No había nada para comer salvo la misma pobreza y Santa era solo un par de ojos encima de un montón de huesos.
Carajo, cómo duele el hambre de los hijos.
Cuando mis comadres empezaron a irse me di cuenta de que la soledad era lo peor que le podía pasar a una madre. Hasta entonces habíamos comido gatos juntas, con nuestros hijos cerca, animadas porque al menos había pasado un día más en que lográbamos llevar algo a la panza para dejarla amaestrada, contentas porque los hijos eran tan chiquitos que aún no se daban cuenta de que les dábamos gato.
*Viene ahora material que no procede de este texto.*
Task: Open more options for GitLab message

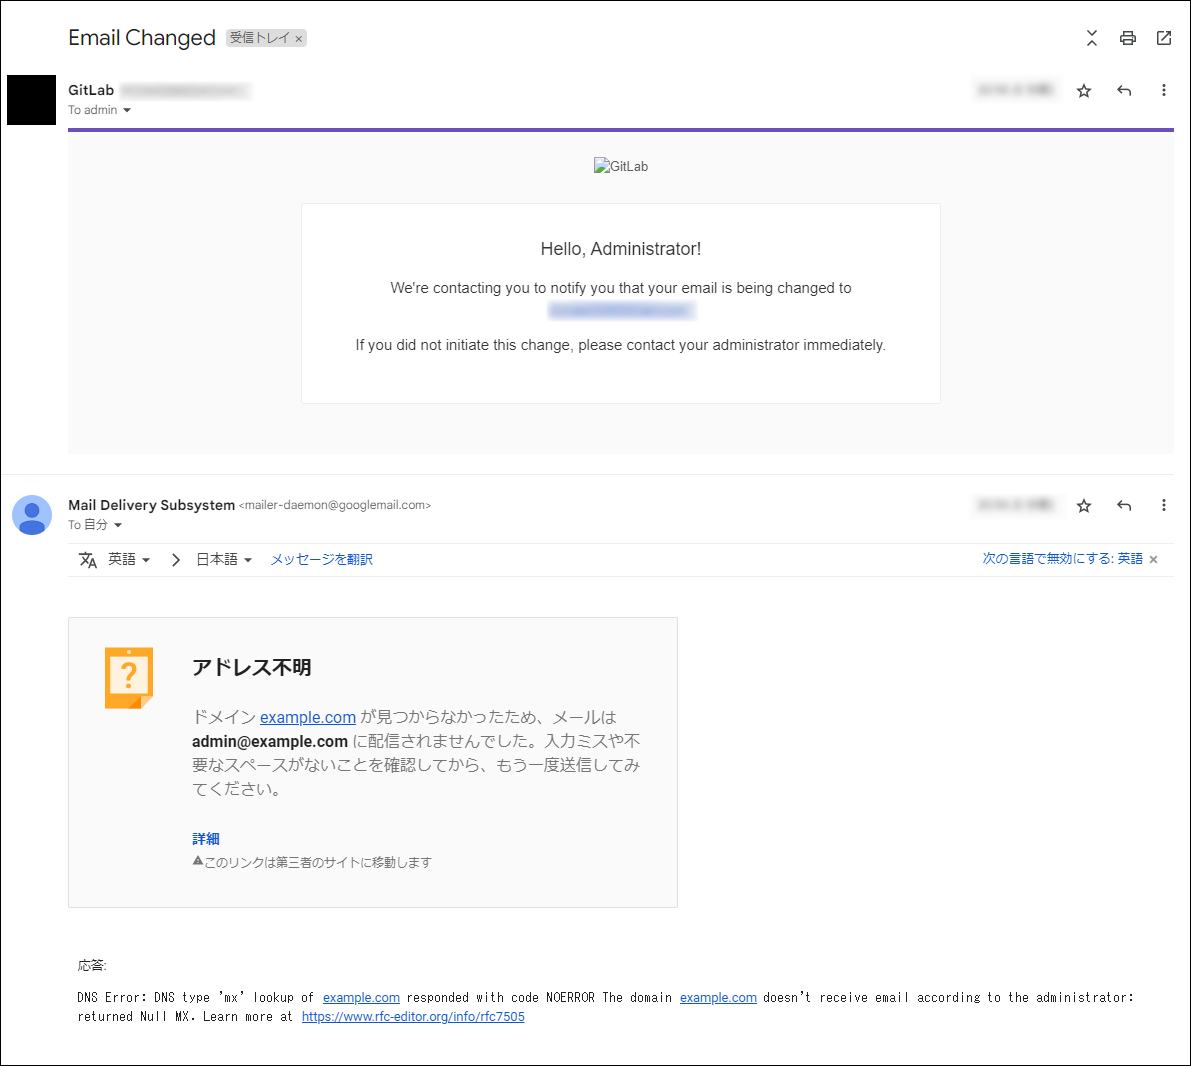Action: (x=1164, y=91)
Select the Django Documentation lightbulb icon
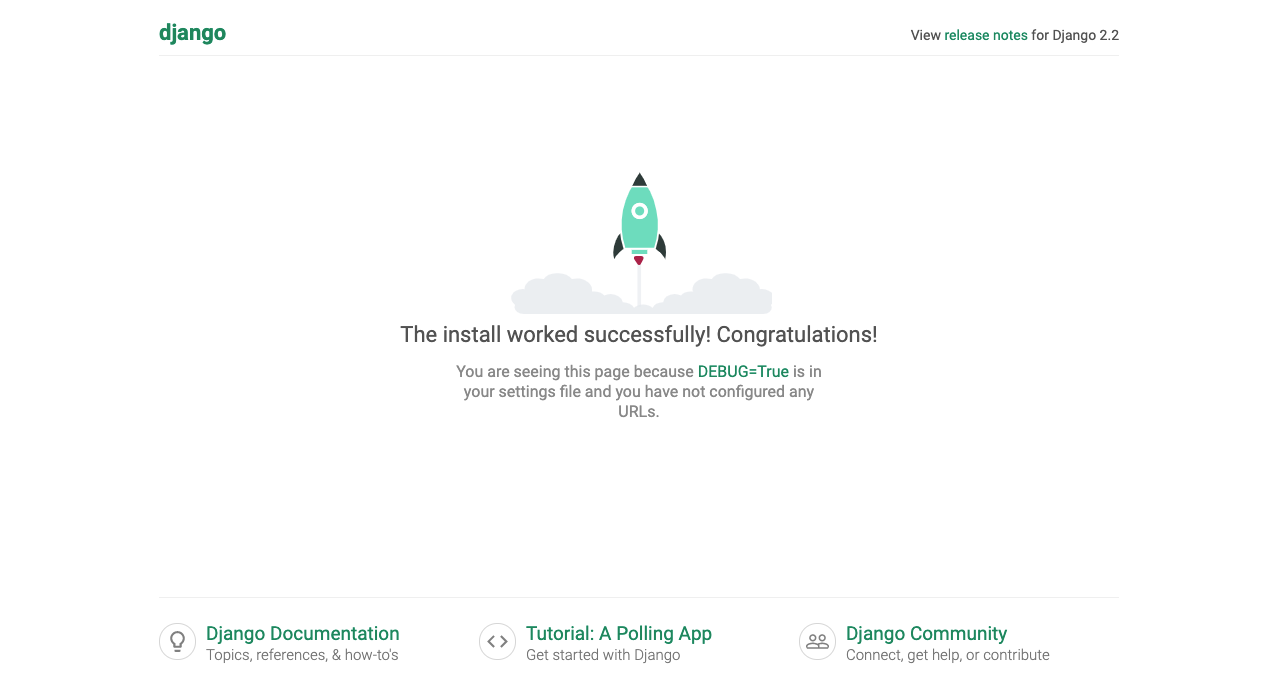This screenshot has height=689, width=1279. pyautogui.click(x=177, y=641)
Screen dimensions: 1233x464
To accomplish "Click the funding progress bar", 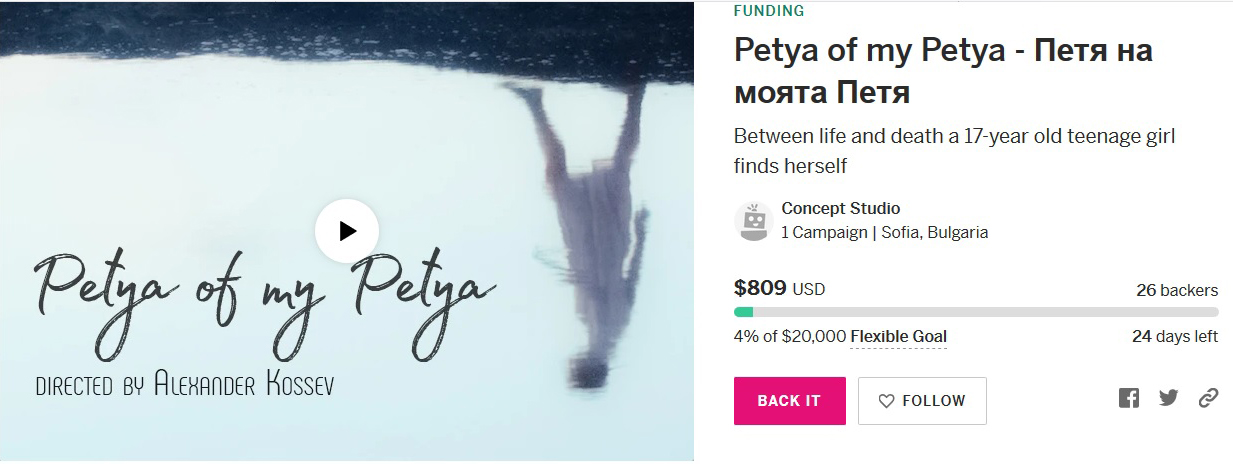I will point(975,312).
Pero las comadres se fueron a otros pueblos, cruzaron fronteras sin decir adiós. Me fui quedando sola. Santa empezó a ponerse tan flaquita que costaba mirarla. Una chamaca hecha de viento, sin sangre en las venas. Una chamaca de papel.
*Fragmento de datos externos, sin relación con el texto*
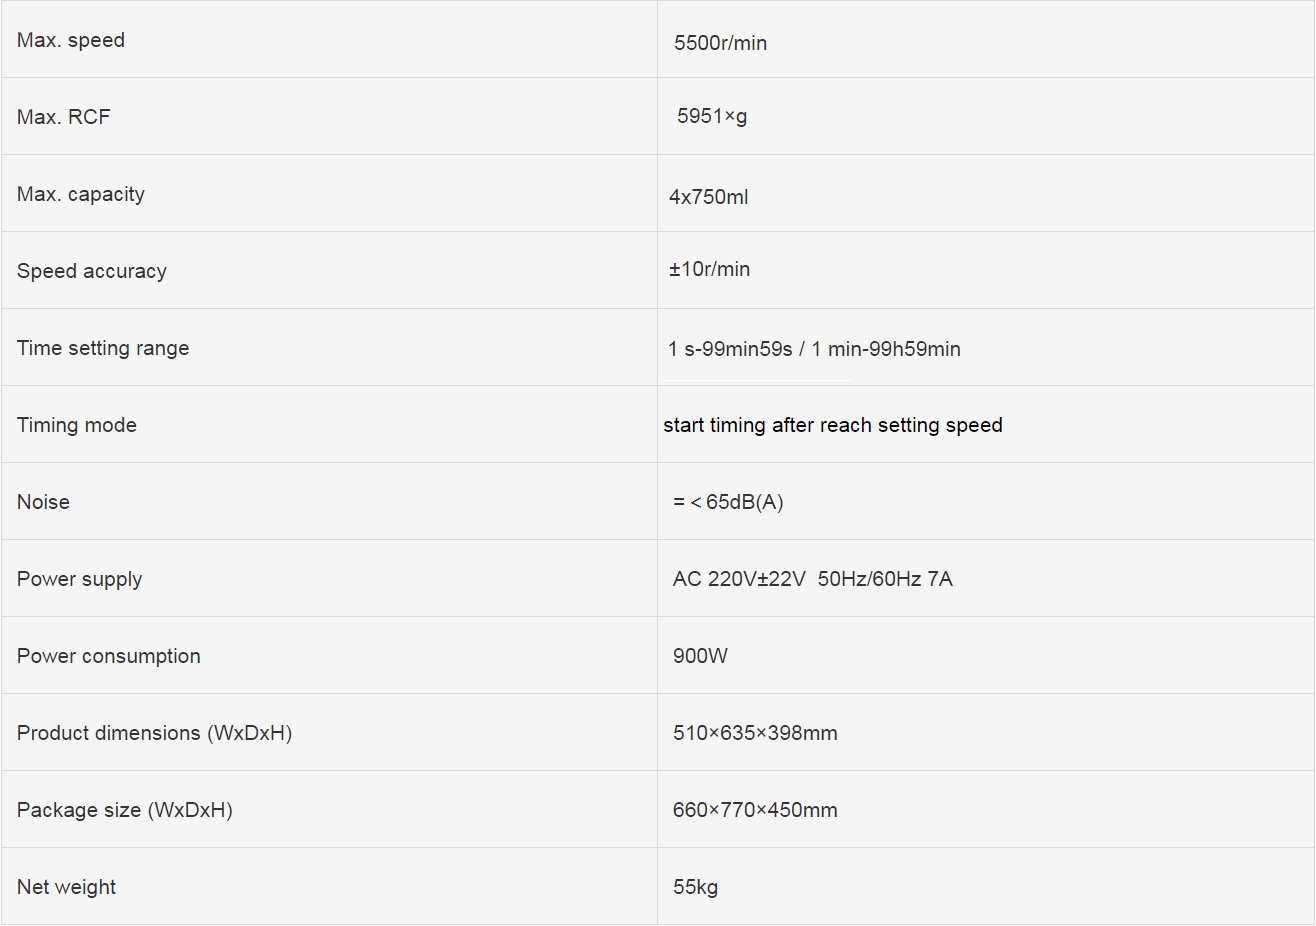Select the 5951×g value

(712, 116)
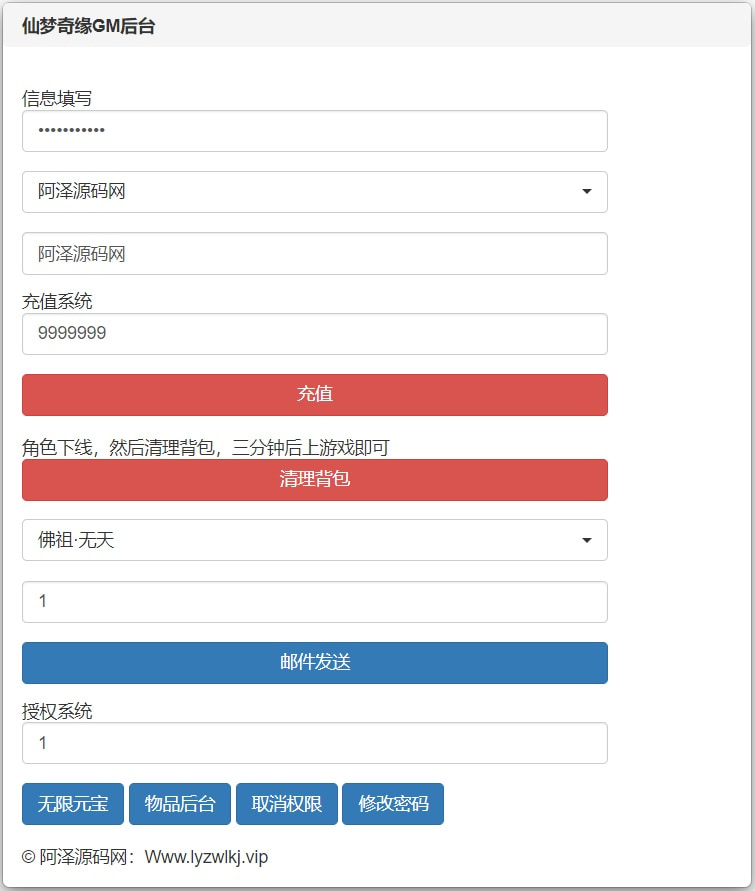The width and height of the screenshot is (755, 891).
Task: Open the 阿泽源码网 dropdown list
Action: click(314, 192)
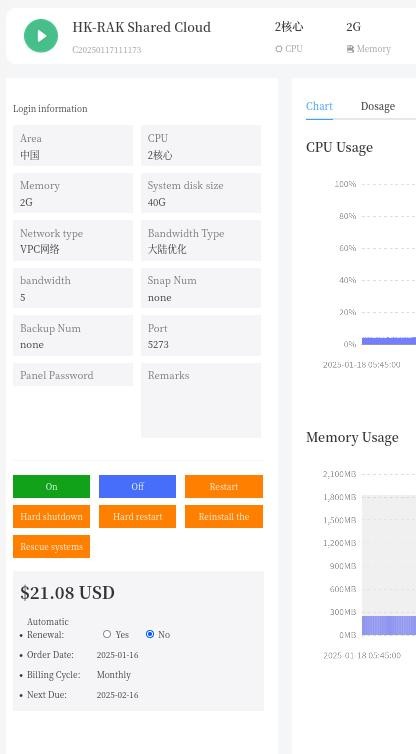Select Yes for Automatic Renewal
This screenshot has width=416, height=754.
(x=107, y=634)
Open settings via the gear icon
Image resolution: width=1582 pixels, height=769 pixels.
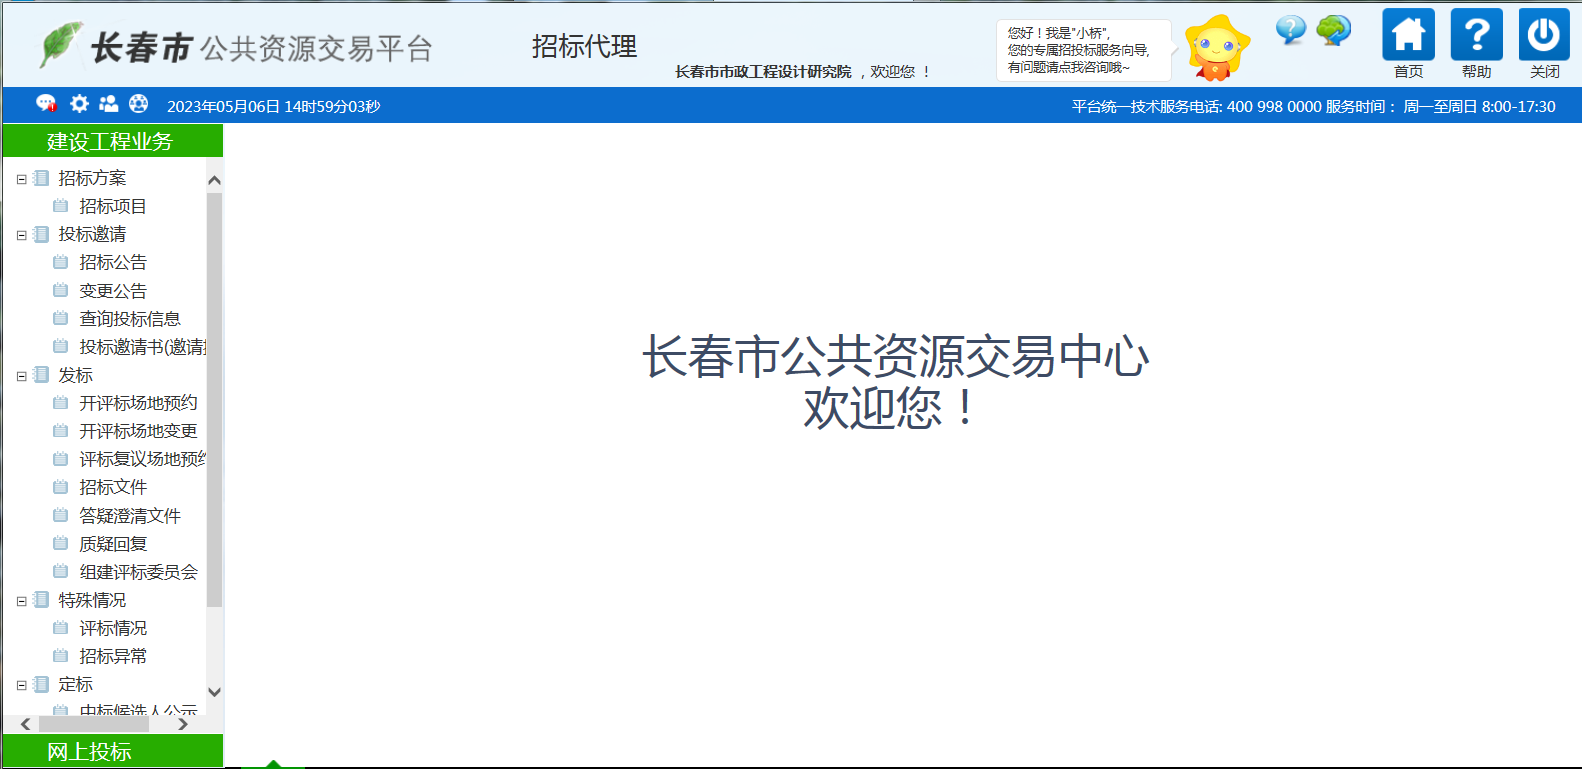pyautogui.click(x=79, y=104)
La noche estaba sembrada de espanto, de disparos y de gritos.
Los militares nos llamaban putas. Éramos todas unas putas, unas rojas, unas cabezas huecas que ocultábamos a los hombres para que no se los llevaran a una tumba abierta.
Había escuchado que algunas mujeres se iban a vivir a la selva en busca de alimento y de refugio. Mejor allá adentro que aquí, decían y luego las veía irse, con los jolongos sobre las caderas y los hijos en brazos. Durante un tiempo no las seguí. Hasta el día en que un militar entró a mi casa. Tenía sed, me dijo.
Mucha sed por culpa del calor de mierda. Y empezó a preguntarme nombres mientras se tomaba un vaso de agua. Yo que los había borrado todos. Que solo tenía un nombre en mi cabeza, el de mi chamaca. Adónde se fue tu padre y el padre de esta niña, insistió el militar y me puso un dedo en el pecho, dónde están que no aparecen esos cabrones machos tuyos. En mis ojos estaba clara la culpa, que sí sabía dónde y cuándo y por qué, así que me pegó entre las tetas y siguió hablando. Con esa cara de puta, dijo, se ve que sabes muchas cosas, porque las putas escuchan más de lo que dicen. Luego miró a Santa. Así que la rata tiene a una ratica, la señaló con el dedo y desenfundó una pistola. En la cabeza de Santa, el cañón lucía enorme.
No grité. Me quedé callada, sin boca ni lengua.
La frente de Santica sudaba, no sé si por calor o pánico. Por calor seguro. Los niños no saben cuando comen gatos ni cuando un cañón se les apoya en la cabeza. Aquel hijo de puta me volvió a preguntar por nombres y yo los recordé todos de repente. Incluso los que había prometido olvidar. Nombres de padres, de amigos, de desconocidos. Vomité esos nombres y el militar susurró la rata desembucha, qué bueno. Después me dio las gracias, carajo, de punta en blanco.
Se limpió el sudor de las manos en el umbral de la puerta y le dijo adiós a Santa.
Chau, ratica linda.
Fue entonces que entendí a mis comadres. Por qué se iban. Por qué no decían adiós y escapaban en medio de la noche. Por qué nos marchábamos todas, carajo. Era probable que ellas también hubieran escupido nombres y direcciones, igual que yo lo había hecho. Cómo iba a poder mirar de nuevo hacia la tierra, ver una mano a medias enterrada y no preguntarme si esa mano estaba allí adentro por mi culpa.